What are some of the key points of your presentation?
The focus of my presentation was on the difference between sex and gender, and how these two things interact, because they’re not always predictive of each other. Sex refers primarily to the external genitalia, and gender refers to what the person thinks they are, whether it be male or female. Now this particularly becomes relevant in the area of ambiguous genitalia, where the parents can’t tell what sex the child is, and so we do a number of medical studies to determine what the internal and external genitalia are like, and what caused the abnormality. Based on that information, we might then pick a gender to raise the child. What time has told us is that sometimes our choices are wrong – that if the gender is picked, let’s say a female, of a masculinized female infant, and we pick the gender of female, some of the females grow up to be males in gender identity. This even happens more when males have ambiguous genitalia, and although they’re XY, they make testosterone, they sometimes
will grow up and not consider themselves as male. So it’s very important to keep these two concepts separate, and what this has led to is a big controversy as to what to do when a child with ambiguous genitalia is born, whether or not operations should be done in the first year of life to convert the genitalia to the chosen gender that the parents and the physicians choose for the child, or whether very little surgery should be done until the child gets old enough to choose their own gender. This is a raging debate in the United State and across the world, and I don’t think the final answer is in. Certainly what we do know is the majority of children who had their gender determined by their parents and their physician, those majority of children are happy with their gender. But there are certain vocal minority – significant minority, I don’t want to play them down at all – who are unhappy and then ask that their gender be reassigned when they become adults. The other thing that’s important
is that gender and sex do not determine in any way sexual orientation. Sexual orientation is a totally different story – about which gender you like, when you grow up. So that’s separate from gender and sex, and can be all along the spectrum from a very masculine sexual orientation to a very feminine sexual one, and anything in-between, so-called bisexuals.
What have your studies revealed about sexual identity, gender identity, and sexual orientation?
Well there’s no question that most XY individuals are male in orientation, both in sexual development and in gender. And in sexual orientation, most males like females. Likewise, most females, who are XX, will grow up to be happy women in the female gender, with female external genitalia, and a preference for males. But it’s the exceptions that I think this area teaches us something about human beings, and teaches us that there are other determinants of gender in sexual development.
Closing Statements…
I think it’s very important for us to understand the difference between sex, gender, and sexual orientation. These get very confused by our legislators, and I think they need to keep these concepts separate, and not make a decision based on one or the other, but allow people the freedom of choosing their own gender and their own sexual orientation.

Task 1: List the concepts that, according to the closing statements of the interview on sex and gender, legislators should keep separate.
Task 2: Reproduce the passage of the interview on sex and gender starting at "What have your" and ending at "in sexual development.".
Task 3: In the interview on sex and gender, what does the speaker say sex refers to primarily?

Data under study:
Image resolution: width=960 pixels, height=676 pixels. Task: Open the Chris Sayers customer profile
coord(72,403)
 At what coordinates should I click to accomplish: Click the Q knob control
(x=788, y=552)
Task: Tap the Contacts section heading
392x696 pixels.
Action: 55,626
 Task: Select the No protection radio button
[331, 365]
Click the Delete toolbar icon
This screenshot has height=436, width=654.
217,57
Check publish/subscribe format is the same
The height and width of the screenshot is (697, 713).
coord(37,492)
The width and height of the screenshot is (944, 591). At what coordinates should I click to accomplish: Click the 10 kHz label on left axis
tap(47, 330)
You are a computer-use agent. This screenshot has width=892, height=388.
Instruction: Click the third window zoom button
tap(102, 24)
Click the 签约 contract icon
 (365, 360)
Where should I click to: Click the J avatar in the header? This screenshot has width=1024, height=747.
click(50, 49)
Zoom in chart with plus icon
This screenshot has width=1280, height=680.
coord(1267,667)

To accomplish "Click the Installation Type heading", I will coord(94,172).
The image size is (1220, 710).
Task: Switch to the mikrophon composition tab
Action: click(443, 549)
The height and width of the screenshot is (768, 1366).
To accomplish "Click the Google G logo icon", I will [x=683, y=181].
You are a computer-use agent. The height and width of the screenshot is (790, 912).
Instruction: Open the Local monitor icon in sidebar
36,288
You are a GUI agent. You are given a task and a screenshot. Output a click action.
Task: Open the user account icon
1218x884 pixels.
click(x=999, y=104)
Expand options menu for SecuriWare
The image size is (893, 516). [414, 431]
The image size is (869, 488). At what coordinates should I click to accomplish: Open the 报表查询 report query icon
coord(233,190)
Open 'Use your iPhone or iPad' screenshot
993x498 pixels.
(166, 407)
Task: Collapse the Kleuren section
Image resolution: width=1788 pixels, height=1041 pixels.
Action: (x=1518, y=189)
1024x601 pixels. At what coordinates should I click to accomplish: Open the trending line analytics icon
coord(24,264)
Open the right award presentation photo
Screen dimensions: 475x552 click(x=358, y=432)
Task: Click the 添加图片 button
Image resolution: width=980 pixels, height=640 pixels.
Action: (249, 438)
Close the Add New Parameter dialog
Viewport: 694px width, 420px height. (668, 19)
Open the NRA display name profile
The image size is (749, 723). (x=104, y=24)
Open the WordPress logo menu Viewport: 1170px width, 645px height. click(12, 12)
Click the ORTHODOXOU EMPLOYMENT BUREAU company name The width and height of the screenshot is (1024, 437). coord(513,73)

Written response 1: Sex, gender, and sexual orientation.

Written response 2:
What have your studies revealed about sexual identity, gender identity, and sexual orientation?
Well there’s no question that most XY individuals are male in orientation, both in sexual development and in gender. And in sexual orientation, most males like females. Likewise, most females, who are XX, will grow up to be happy women in the female gender, with female external genitalia, and a preference for males. But it’s the exceptions that I think this area teaches us something about human beings, and teaches us that there are other determinants of gender in sexual development.

Written response 3: The external genitalia.